> DATA SUPPLIED:
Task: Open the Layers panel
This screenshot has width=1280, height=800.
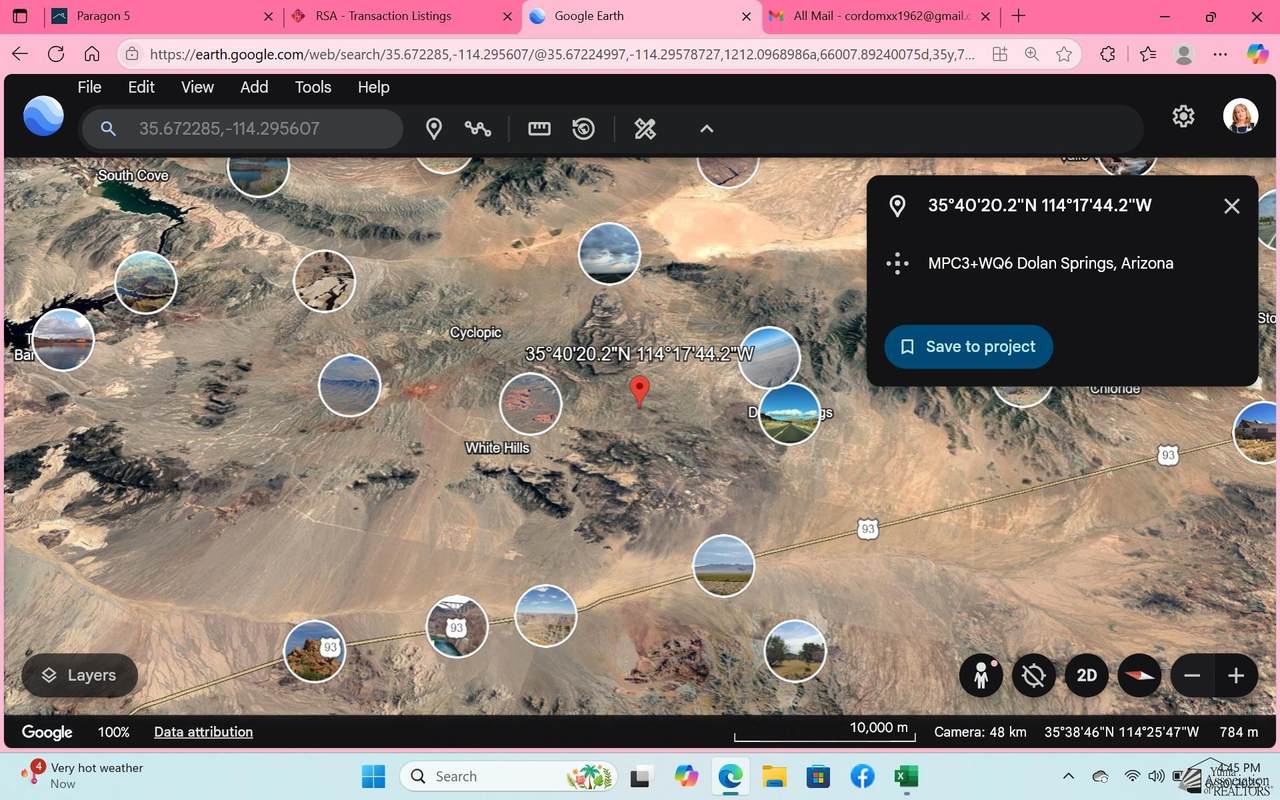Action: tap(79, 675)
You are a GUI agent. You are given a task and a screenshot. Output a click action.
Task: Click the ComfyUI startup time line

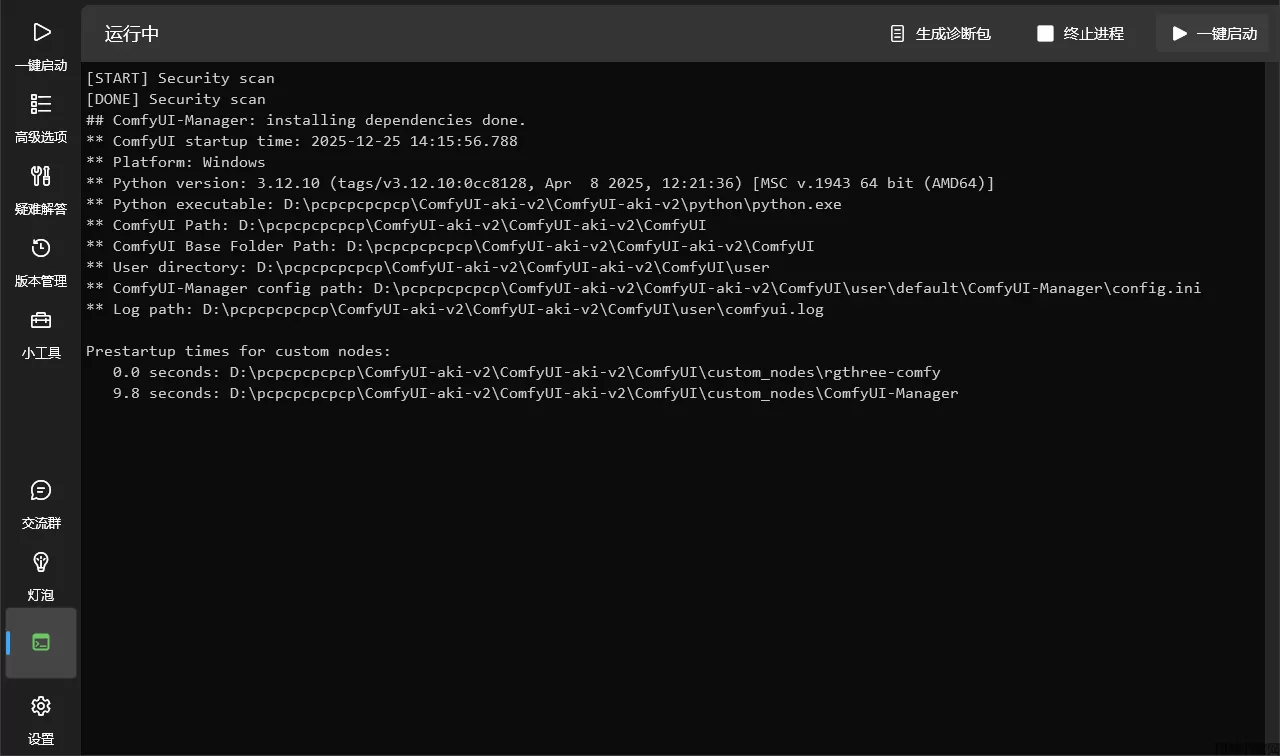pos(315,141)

> TO DO: Return the complete data unchanged and include none of the pictures.

> ANSWER TO THE PROBLEM:
Task: Open the Layers panel
This screenshot has width=1280, height=800.
Action: tap(79, 675)
You are a GUI agent. You are given a task and a screenshot. Output a click action.
Task: Click the ComfyUI startup time line

pos(315,141)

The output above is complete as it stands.